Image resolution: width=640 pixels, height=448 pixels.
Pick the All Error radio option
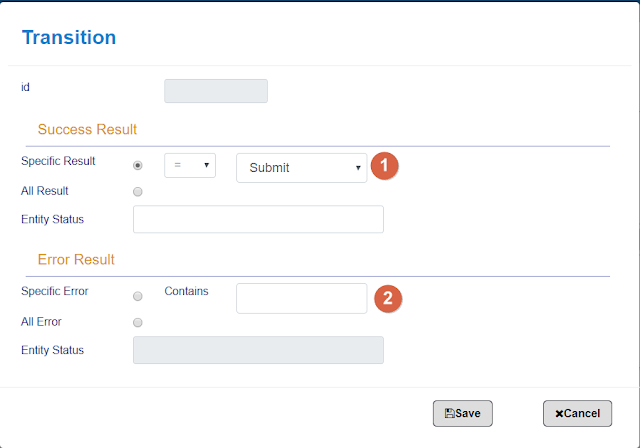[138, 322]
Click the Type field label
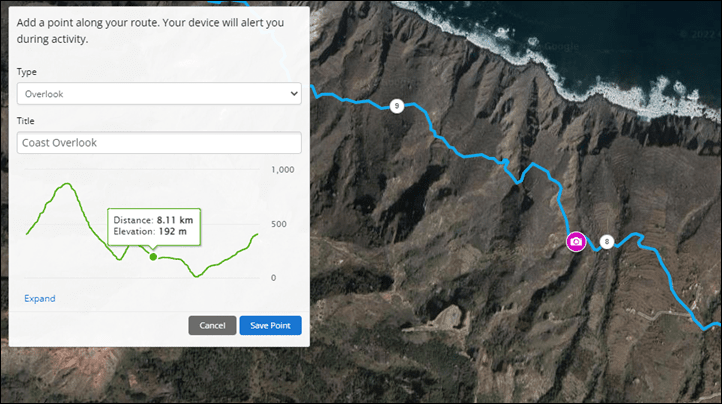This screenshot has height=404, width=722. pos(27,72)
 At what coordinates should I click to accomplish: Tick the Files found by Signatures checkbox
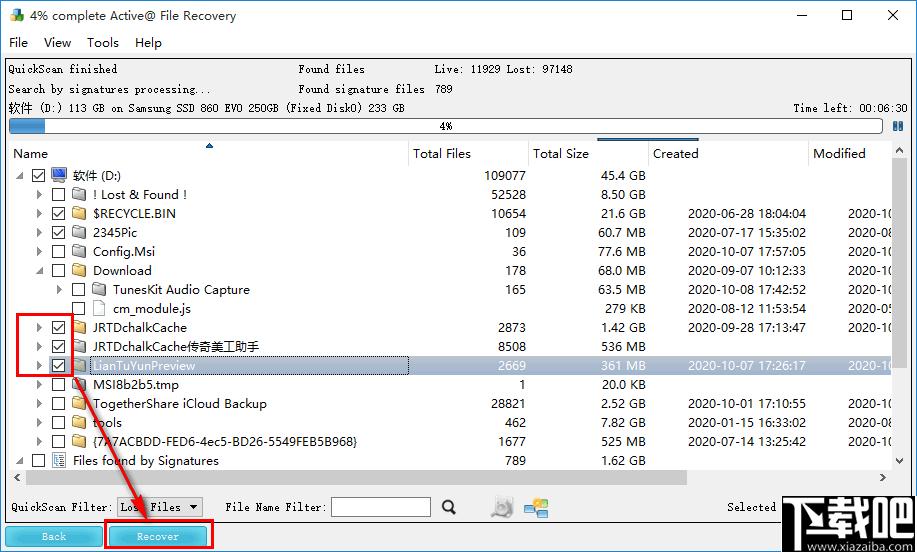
------------------------------------------------------------------------
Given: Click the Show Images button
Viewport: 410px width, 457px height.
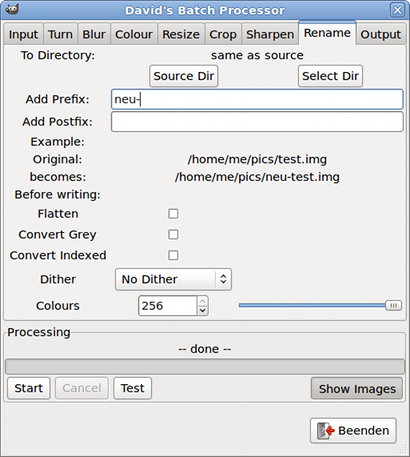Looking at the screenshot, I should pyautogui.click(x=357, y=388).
------------------------------------------------------------------------
* Directions *
Output the rows starting with the line containing "Given: Click the Show Images button" and ending with the line containing "Looking at the", both lines included, and reproduce them verbatim without the pictures.

* Task output *
Given: Click the Show Images button
Viewport: 410px width, 457px height.
Looking at the screenshot, I should pyautogui.click(x=357, y=388).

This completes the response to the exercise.